Neben jenem Teil unseres Gartens, den man vielleicht ein wenig hochtrabend als „Lustgarten“ oder „Ziergarten“ bezeichnen könnte, ja einen „Locus amoenus“ mit einer Steinbank (aus China!) und zwei Sitzplätzen und unterschiedlichen „Gartenräumen“ haben wir auch einen bescheidenen Nutzgarten,

 

einen kleinen „Prägarten“, wie die Bauerngärten in der Gegend der großen Stifte in Oberösterreich heißen, abgesondert angelegt, mit einem Hochbeet und kleinen Sektoren für Schnittlauch, Petersilie, Liebstöckl und Thymian, Zwiebel, Knoblauch, Radieschen , Ribíseln, Erd- und Stachelbeeren. Himbeeren und Brombeeren…

 

Jeder schöne Garten hat auch eine Rückseite, einen versteckten und ein wenig verborgenen Hinterhof, wo das verwelkte und abgestorbene Material, der Rasenschnitt und die dürren Äste zwischen- oder endgelagert werden, bis sie die Müllabfuhr holt, wenn man keinen eigenen Ehrgeiz hat zur Kompostierung des Erdreichs. Meiner hält sich zwar in Grenzen, aber drei größere Behälter „bewirtschafte“ ich immerhin.

Und neuerdings erzeuge ich, belehrt von Frau Mag. Ulrike Hader, der Inhaberin der Firma „Multikraft“ aus meiner Herkunftgemeinde Pichl bei Wels, der Erzeugerin der EM-Produkte („Effektive Mikroorganismen“) einen eigenen „natürlichen Kunstdünger“, der auf den japanischen Namen Bokashi hört… Dort hinten, in „meinem Reich“ befindet sich auch der Geräteschuppen und ein Lagerplatz für Rinden- und Lavamulch- und Blumenerdevorräte  aus dem Baumarkt. Anfangs  war ich, was etwa Küchenabfälle betrifft, ein wenig sorglos, nun aber nehme ich es mit der „Mülltrennung“ sehr genau und dulde hier im Humussektor keine „abgelaufenen“ Viktualien, für die sich etwa auch Ratten interessieren könnten. Nur Würmer sind hier willkommen. Schnecken sicher nicht! Die Würmer arbeiten und wühlen sich unermüdlich durch die Erdhaufen und verwandeln sie in butterweichen Humus... Im nicht einsehbaren Teil des Gartens müssen schließlich auch die Werkzeuge gelagert werden, und auch ein gewisses Quantum Chemie, etwa Schneckenkorn, ohne das auch kein noch so bewußter Bio-Gärtner auskommt. Ganz ungiftig ist ja auch die Natur selbst im Ziergaten nicht. Dort blühen etwa der hübsche Fingerhut (Digitalis) und der Eisenhut (Aconitum). Es ist also Vorsicht geboten und es gilt, brav den Anweisungen der Gärtnerin zu folgen…  

Da Bokashi (EM-Kompost) auf dem Fermentationsprinzip basiert, muss bei kleinen Kompostmieten oder -behältern auf eine luftdichte Abdeckung geachtet werden. Mit einer hellen Kompostierfolie (Temperaturentwicklung) erreicht man eine anaerobe Fermentation des gesamten Materials.
--------------------
## DEINE AUFGABE
Schreibe einen Abschnitt aus dem Text über den Garten wortgetreu ab. Beginne bei den Worten „Da Bokashi (EM-Kompost)“ und höre nach „des gesamten Materials.“ auf.
--------------------
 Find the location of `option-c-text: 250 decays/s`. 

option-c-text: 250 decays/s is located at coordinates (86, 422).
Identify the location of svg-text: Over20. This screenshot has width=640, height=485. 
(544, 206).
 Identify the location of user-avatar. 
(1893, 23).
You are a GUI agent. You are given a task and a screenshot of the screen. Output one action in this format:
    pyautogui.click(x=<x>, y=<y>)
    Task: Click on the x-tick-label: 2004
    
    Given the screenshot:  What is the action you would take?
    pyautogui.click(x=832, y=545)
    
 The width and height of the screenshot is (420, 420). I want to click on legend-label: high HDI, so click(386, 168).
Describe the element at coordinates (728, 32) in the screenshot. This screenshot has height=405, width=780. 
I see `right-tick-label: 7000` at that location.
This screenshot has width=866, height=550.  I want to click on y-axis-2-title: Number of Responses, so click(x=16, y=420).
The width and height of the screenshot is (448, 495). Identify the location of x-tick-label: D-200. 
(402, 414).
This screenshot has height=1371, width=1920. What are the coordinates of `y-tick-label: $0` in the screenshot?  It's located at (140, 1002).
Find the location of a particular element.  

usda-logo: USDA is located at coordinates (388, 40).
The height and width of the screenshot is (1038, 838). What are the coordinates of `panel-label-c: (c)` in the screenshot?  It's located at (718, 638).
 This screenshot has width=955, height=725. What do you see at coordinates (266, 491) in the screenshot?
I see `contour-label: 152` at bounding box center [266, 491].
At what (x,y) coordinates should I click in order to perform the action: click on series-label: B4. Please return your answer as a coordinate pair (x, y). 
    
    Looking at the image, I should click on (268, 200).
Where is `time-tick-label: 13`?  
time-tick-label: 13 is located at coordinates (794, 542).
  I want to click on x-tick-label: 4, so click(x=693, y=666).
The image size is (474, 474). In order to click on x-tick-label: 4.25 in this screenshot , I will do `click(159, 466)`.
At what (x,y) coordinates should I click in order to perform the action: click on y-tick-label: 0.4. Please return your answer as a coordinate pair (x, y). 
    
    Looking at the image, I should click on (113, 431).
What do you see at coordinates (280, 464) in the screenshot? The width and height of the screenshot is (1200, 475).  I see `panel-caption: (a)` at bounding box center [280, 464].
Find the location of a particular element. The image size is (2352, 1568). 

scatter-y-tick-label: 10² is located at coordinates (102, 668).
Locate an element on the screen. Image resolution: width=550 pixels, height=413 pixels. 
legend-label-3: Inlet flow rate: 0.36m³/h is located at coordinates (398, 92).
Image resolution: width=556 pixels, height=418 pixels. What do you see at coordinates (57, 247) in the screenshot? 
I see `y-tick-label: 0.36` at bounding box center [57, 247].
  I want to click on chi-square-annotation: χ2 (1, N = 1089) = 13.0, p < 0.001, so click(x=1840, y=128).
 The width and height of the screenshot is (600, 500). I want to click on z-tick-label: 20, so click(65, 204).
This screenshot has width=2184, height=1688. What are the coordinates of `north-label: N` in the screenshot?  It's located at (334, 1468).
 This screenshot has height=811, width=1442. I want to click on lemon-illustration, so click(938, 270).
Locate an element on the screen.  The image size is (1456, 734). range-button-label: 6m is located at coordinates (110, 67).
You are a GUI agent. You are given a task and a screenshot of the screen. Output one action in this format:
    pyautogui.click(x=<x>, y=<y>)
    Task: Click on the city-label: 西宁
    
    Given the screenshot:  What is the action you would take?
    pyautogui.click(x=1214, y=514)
--------------------
## ANTWORT
Da Bokashi (EM-Kompost) auf dem Fermentationsprinzip basiert, muss bei kleinen Kompostmieten oder -behältern auf eine luftdichte Abdeckung geachtet werden. Mit einer hellen Kompostierfolie (Temperaturentwicklung) erreicht man eine anaerobe Fermentation des gesamten Materials.